Have you missed me? I’ve missed me. This has been a rough go. It could be much worse, I know. I thank God for our blessings and Daily Bread! But it has still been rough-ish. I need a break. Not a vacation, but a break from the constant assaults on my cortisol level and finances.
In the past month alone, we’ve dealt with physical therapy (my shoulder thing, no big deal, but needs professional attention), repair of our car (surprise), new washing machine (surprise!), and repair of our air conditioning unit (surprise, again!) which is not fully repaired right now.
See the escalating level of urgency and expense? All these bring along their own levels of stress. “Now!” kind of stress. There are non-financial issues I’ve been dealing with, too.
I’ve dealt with unknown-to-me stress from my firstborn graduating, then leaving home for the Army. And my mother’s passing away. Then add in a bunch of daily stress from DH’s job, school starting, and whatnot. Let’s not forget the hormone factor! (Much thanks to my wonderful friends during this time!)
On the plus side, we’ve got awesome things going for us! God is on our side, and we have not been lacking for the necessities of life, nor His grace to get us through. Life is stressful, which is a normal physical response to adversity; however, we are being carried through that. Can I get an “Amen!?”
Thank goodness for zero percent financing at the Furniture Mart this month! That’s a blessing right there. DH got a bonus recently, another blessing, so we are in a better position to handle the financial stuff. My shoulder is so much better already and I’m glad I’m in good hands.

▸ Given entries

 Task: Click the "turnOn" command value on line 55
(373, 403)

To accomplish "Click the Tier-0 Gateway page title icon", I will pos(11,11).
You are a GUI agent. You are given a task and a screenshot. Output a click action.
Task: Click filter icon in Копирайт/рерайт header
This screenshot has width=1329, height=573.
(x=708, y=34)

* * *

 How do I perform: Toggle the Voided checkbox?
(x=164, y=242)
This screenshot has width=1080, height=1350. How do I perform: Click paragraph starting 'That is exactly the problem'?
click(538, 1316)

* * *

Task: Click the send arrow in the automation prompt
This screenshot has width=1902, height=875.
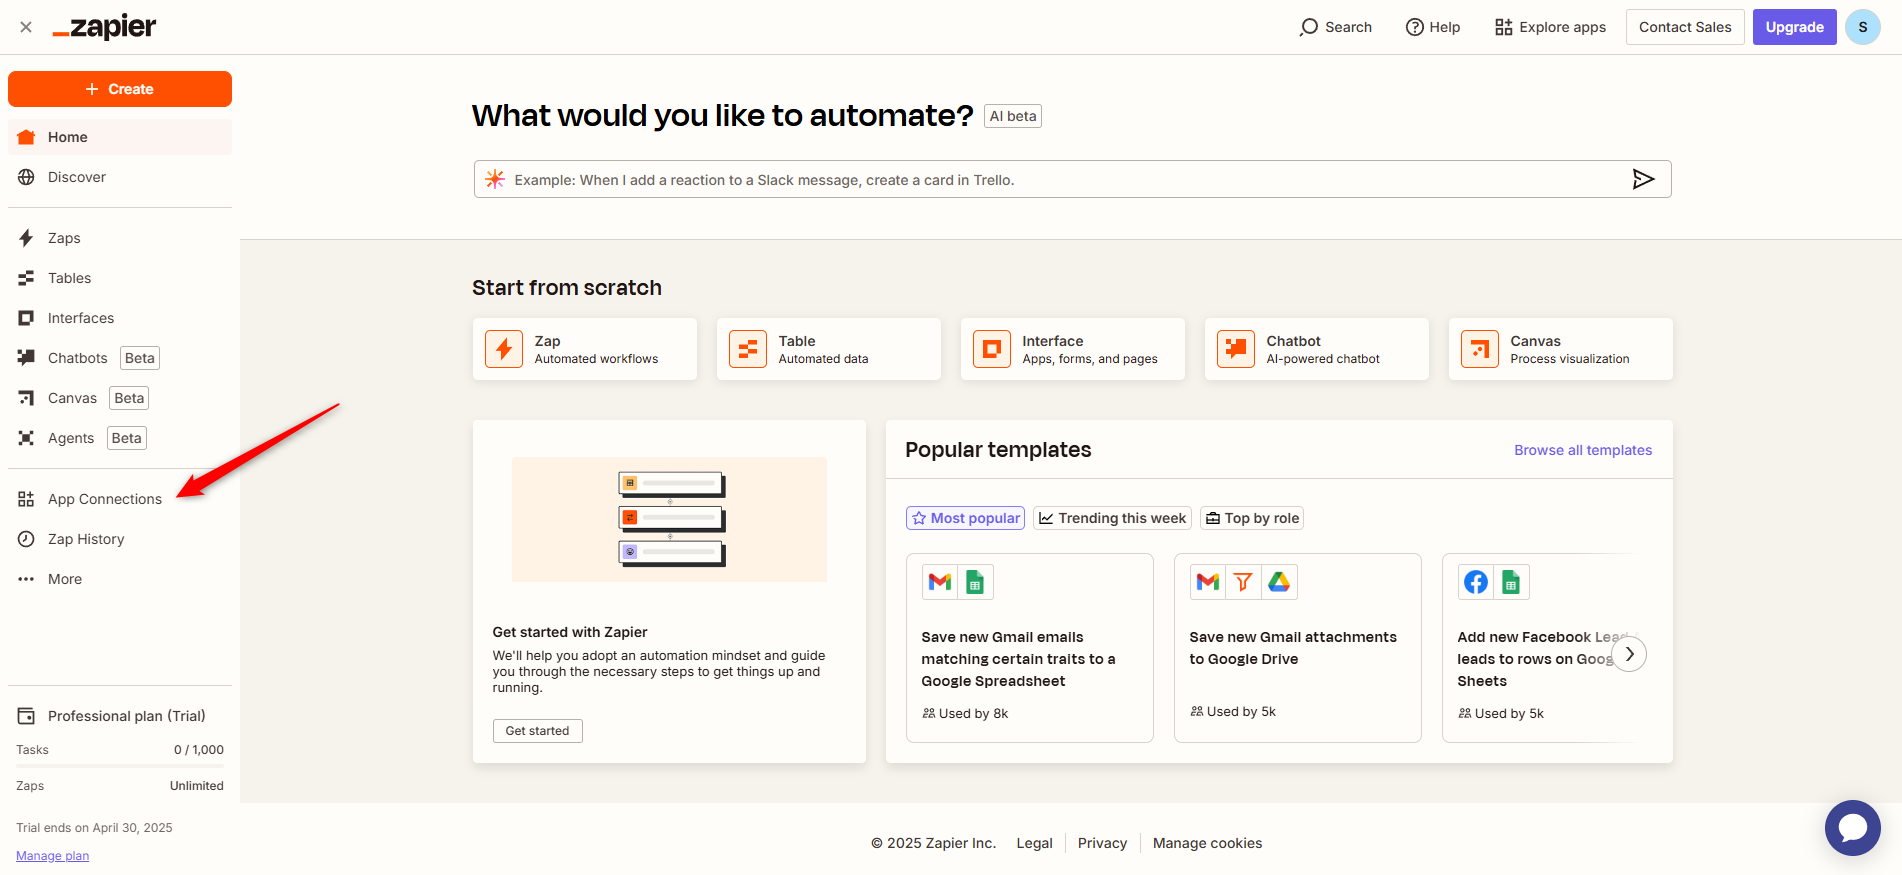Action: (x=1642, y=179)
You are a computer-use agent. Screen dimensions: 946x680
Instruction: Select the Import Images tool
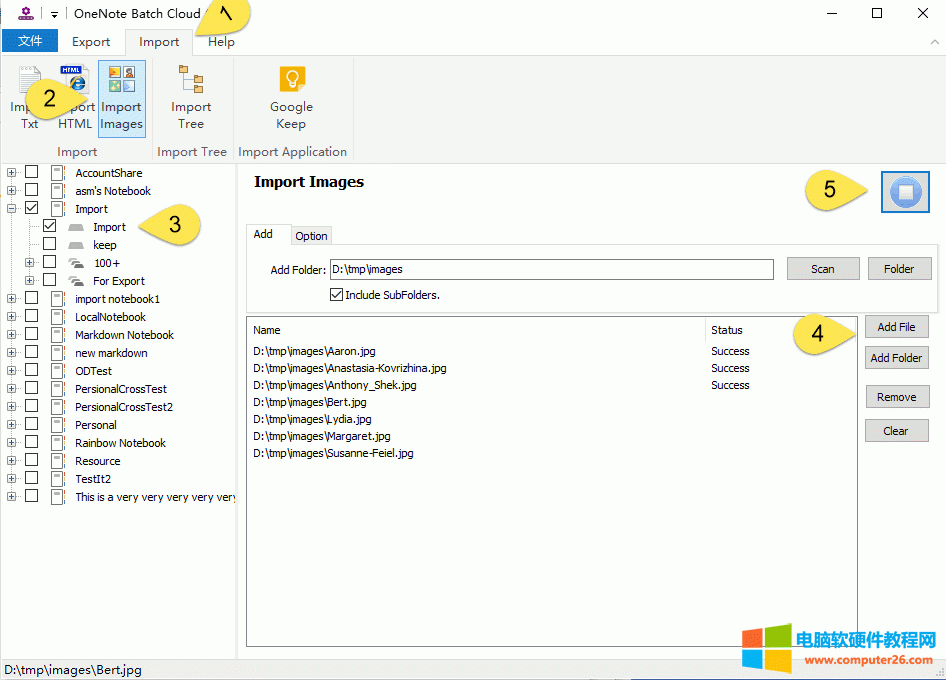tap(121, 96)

▸ Explore the material
1. In the blog post about a rough month, which repair is still not finished?
2. Pick up the blog post about a rough month right after its last sentence and keep going.

▸ Answers to each task
1. The air conditioning unit.

2.
We miss our son an awful lot, even though getting here was difficult (those who know the saga are nodding). But honestly, I do not miss the last-minute schedule changes, meal management issues, or staying up till he gets home. (He is safe for at least a year between basic training and advanced individualized training, at which time I will deal with it.) I’m being blessed with calm and courage when I need it most. Family scheduling is actually more manageable with just three of us.
Other expenses have gone down in the past month: health insurance, car insurance, and groceries (down by 1/3, but will go down further). So, not so bad that we can’t handle it. Yet the stress, the physical response, is high. Real high. “Don’t mess with me” high.
It’d be nice to catch a break. Yes, please! Until then, I’ll be back when I can.
How do YOU handle a string of misfortunes?